Niha Habashi and her husband Akram have been married for 11 years. "We have been trying to have children for 11 years. Six months ago we were very happy when we learned Niha was pregnant with twins," said Akram.

But then the Habishis ran into problems.

"For the past two weeks my wife was not feeling well," Akram said. Niha was hospitalized. Two days ago, she lost the first fetus, a boy, in the bathroom at the hospital.

"I screamed and asked them to save the other one. They took me to the operating room and I asked them to explain what was going on, but they didn't explain," she said yesterday.

Harbaji said doctors, including a pediatrician, examined the fetuses and saw they were not viable. Each weighed less than 400 grams.

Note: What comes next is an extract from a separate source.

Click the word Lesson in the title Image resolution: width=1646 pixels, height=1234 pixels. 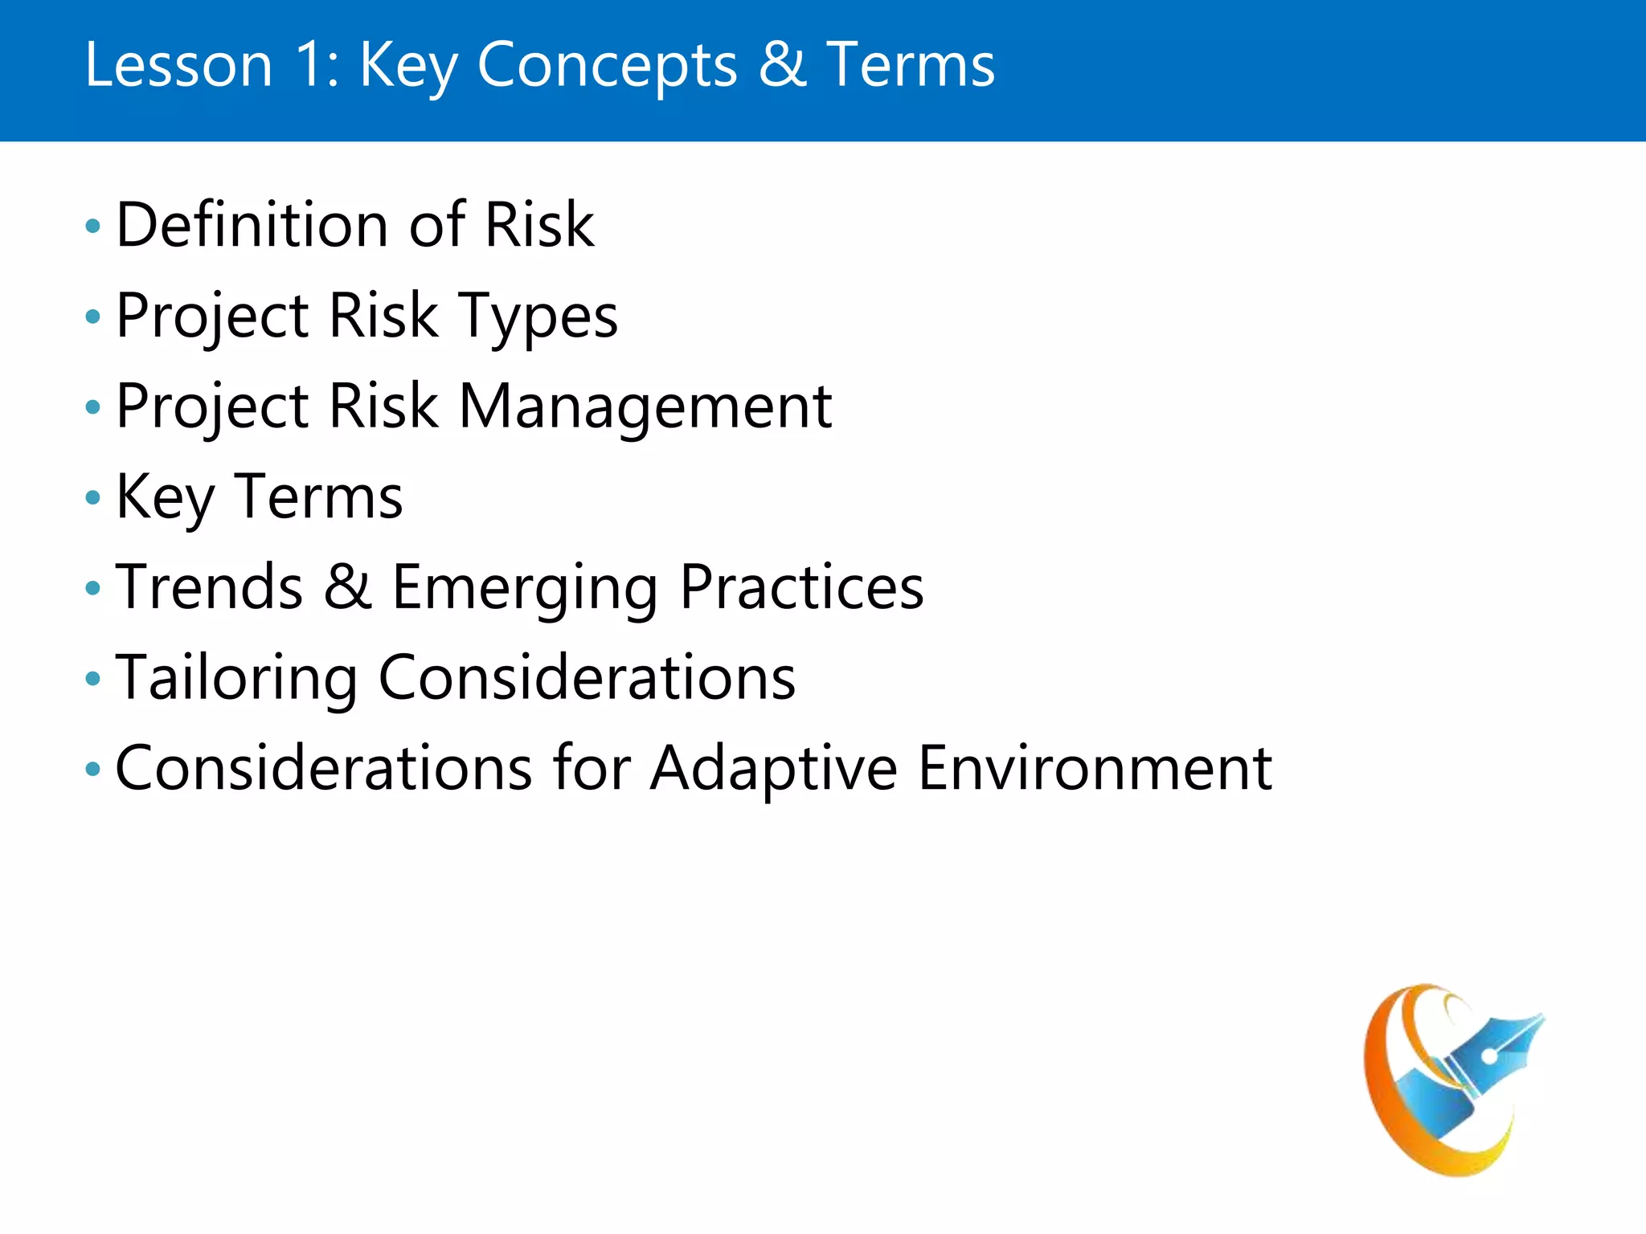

"Usually fetuses are sent to pathology but the family asked to take them for burial. Two hours later, after the fetuses were examined again, they were released to the family. I cannot explain what happened later," said Harbaji.

Once family members saw the girl was moving, they went running to the house of their neighbor Dr. Aziz Darawsha, head of the emergency room at Haemek Hospital in Afula. He called an ambulance, and she was then rushed to the hospital's preemie ward, as the as the other preemie, a boy, was buried.

Harbaji said Haemek was accidentally told the preemie was in the 25th week, when it may be viable.

"We begin trying to save preemies in the 23rd week. But in this case the child was not breathing and it was black, with no pulse. This was a miscarriage, and nothing else can be done. The hospital was not negligent."

The Health Ministry said that the case was reported, and that it was waiting for the hospital's report.

The last time a preemie "came back to life" in Western Galilee Hospital in Nahariya, it was revealed that there is no uniform procedure for declaring a preemie dead.

Prof. Ehud Zmora, chairman of the forum of neonatal intensive care units in Israel and head of the neonatal ICU at Soroka Medical Center in Be'er Sheva, says a neonatologist should be present to declare a premature infant dead in the delivery room, although several hospitals allow an obstetrician to make the determination.

Health Ministry directives define birth before the 22nd week as miscarriage. However, because the week of pregnancy is not precise, especially in multiple pregnancies, the margin of vitality is blurry.

Neonatologists in Israel have opposed setting a minimum week for treating preemies due to this imprecision. Israel's laws on treating dying patients purposely been left vague on this point, in order to leave the decision up to the doctors and the parents. In most Western countries there are no clear laws on when to treat a very premature birth for the same reason.